__Task statement__
Return every one of the rows below word for word, changing nothing.

__Data for the task__
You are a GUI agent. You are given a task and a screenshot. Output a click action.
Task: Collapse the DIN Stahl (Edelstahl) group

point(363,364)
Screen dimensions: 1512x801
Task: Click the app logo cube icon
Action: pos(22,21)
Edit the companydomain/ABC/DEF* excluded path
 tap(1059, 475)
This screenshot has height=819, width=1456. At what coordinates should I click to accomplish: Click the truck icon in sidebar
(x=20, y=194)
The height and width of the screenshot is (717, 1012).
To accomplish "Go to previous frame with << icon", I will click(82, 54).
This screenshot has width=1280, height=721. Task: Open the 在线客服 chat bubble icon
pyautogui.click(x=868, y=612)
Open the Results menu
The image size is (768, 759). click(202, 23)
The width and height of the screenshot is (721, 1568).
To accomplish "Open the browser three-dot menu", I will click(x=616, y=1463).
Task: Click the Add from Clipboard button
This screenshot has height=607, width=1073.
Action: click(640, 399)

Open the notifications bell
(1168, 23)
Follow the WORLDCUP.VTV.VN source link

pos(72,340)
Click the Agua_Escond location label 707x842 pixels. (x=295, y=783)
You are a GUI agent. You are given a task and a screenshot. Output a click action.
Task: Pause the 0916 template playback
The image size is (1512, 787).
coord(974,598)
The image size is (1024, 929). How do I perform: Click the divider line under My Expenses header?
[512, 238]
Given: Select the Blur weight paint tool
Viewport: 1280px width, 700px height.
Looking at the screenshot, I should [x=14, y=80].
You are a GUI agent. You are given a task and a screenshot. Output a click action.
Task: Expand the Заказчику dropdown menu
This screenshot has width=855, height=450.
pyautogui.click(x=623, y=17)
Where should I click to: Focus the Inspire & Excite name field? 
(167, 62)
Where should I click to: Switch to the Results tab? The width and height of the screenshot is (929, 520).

__Expected output__
You are a GUI agent. You are given a task and a screenshot. Output a click action.
Task: Collapse the DIN Stahl (Edelstahl) group

point(363,364)
Screen dimensions: 1512x801
Task: Click the app logo cube icon
Action: pos(22,21)
Edit the companydomain/ABC/DEF* excluded path
 tap(1059, 475)
This screenshot has height=819, width=1456. At what coordinates should I click to accomplish: Click the truck icon in sidebar
(x=20, y=194)
The height and width of the screenshot is (717, 1012).
To accomplish "Go to previous frame with << icon", I will click(82, 54).
This screenshot has width=1280, height=721. Task: Open the 在线客服 chat bubble icon
pyautogui.click(x=868, y=612)
Open the Results menu
The image size is (768, 759). click(202, 23)
The width and height of the screenshot is (721, 1568).
To accomplish "Open the browser three-dot menu", I will click(x=616, y=1463).
Task: Click the Add from Clipboard button
This screenshot has height=607, width=1073.
Action: click(640, 399)

Open the notifications bell
(1168, 23)
Follow the WORLDCUP.VTV.VN source link

pos(72,340)
Click the Agua_Escond location label 707x842 pixels. (x=295, y=783)
You are a GUI agent. You are given a task and a screenshot. Output a click action.
Task: Pause the 0916 template playback
The image size is (1512, 787).
coord(974,598)
The image size is (1024, 929). How do I perform: Click the divider line under My Expenses header?
[512, 238]
Given: Select the Blur weight paint tool
Viewport: 1280px width, 700px height.
Looking at the screenshot, I should [x=14, y=80].
You are a GUI agent. You are given a task and a screenshot. Output a click action.
Task: Expand the Заказчику dropdown menu
This screenshot has width=855, height=450.
pyautogui.click(x=623, y=17)
Where should I click to: Focus the Inspire & Excite name field? 
(167, 62)
Where should I click to: Switch to the Results tab? The width and height of the screenshot is (929, 520).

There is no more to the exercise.